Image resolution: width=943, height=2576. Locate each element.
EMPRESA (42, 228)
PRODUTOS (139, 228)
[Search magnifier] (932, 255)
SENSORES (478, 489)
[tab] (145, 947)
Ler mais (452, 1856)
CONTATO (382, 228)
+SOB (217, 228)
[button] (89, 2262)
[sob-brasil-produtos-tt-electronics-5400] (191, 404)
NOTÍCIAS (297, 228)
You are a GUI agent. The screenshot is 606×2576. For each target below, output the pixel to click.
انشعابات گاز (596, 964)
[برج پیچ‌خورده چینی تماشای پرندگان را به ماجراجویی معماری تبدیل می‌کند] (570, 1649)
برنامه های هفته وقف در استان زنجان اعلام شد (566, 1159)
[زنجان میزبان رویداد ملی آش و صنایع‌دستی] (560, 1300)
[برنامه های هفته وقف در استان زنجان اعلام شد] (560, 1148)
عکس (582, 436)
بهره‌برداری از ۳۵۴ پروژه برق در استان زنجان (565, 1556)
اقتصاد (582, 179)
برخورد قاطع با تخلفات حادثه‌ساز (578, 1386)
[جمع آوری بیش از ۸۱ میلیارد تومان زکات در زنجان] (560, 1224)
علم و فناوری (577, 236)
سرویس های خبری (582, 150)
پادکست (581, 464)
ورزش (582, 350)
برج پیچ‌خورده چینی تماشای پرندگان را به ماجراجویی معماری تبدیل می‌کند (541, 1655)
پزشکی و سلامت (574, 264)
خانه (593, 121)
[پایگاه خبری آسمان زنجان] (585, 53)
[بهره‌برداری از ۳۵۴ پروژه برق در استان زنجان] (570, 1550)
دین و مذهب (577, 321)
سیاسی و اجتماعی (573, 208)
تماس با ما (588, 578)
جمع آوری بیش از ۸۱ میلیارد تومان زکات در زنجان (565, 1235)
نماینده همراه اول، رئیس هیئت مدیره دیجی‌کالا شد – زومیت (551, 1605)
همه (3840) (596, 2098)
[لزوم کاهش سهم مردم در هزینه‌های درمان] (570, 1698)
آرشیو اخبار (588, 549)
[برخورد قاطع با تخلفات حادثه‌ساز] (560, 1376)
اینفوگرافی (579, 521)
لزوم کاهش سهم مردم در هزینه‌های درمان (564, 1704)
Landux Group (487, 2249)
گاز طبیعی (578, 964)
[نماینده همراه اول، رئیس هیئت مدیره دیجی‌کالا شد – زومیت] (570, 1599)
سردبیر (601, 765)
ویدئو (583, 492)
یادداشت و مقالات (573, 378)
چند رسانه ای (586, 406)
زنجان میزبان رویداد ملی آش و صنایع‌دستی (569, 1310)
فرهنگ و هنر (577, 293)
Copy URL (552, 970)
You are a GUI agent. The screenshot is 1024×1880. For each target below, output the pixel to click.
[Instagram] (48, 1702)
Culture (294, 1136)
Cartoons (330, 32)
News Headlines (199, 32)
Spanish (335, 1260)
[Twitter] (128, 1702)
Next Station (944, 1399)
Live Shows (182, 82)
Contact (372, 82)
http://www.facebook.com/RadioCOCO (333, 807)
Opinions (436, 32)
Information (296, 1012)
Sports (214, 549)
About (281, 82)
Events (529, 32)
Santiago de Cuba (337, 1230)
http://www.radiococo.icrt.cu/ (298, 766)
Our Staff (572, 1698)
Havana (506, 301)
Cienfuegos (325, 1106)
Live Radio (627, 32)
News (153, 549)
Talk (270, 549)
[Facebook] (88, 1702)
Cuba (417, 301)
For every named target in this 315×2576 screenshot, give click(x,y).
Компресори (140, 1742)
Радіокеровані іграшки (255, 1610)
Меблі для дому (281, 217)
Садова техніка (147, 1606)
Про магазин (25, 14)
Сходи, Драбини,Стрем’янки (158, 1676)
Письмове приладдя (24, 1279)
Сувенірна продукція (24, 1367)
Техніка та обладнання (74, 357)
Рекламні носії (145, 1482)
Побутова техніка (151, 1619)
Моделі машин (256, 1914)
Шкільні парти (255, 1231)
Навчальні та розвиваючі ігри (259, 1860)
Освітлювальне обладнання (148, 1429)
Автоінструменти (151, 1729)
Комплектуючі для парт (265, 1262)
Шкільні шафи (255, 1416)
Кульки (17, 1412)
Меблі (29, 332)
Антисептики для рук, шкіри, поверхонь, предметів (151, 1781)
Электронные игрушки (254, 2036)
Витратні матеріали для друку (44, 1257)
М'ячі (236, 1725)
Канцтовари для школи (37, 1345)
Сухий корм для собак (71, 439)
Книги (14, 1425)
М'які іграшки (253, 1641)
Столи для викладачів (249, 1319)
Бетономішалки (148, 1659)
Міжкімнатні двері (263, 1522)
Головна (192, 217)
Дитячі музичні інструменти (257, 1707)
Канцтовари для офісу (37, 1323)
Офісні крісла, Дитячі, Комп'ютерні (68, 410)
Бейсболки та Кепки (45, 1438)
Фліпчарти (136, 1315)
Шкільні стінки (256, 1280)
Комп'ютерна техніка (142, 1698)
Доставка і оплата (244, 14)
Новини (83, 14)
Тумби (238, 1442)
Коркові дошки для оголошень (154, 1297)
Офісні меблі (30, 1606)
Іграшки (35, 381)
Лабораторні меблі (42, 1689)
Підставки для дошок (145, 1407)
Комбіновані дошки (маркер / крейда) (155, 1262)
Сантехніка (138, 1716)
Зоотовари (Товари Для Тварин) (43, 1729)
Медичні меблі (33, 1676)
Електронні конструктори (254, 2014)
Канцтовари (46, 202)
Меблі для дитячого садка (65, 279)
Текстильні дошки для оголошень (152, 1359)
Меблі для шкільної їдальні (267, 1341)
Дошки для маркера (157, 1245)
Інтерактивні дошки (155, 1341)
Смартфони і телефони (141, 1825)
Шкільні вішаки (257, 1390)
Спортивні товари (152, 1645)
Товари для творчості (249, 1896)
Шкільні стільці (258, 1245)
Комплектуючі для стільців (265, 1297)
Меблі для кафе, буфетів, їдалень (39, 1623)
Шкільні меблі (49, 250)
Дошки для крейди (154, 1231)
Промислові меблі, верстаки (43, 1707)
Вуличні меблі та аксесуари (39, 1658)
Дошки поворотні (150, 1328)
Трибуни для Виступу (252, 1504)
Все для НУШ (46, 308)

--------------------------------

Go through the material and tally every line where "زکات" appears. The number is the whole answer.

2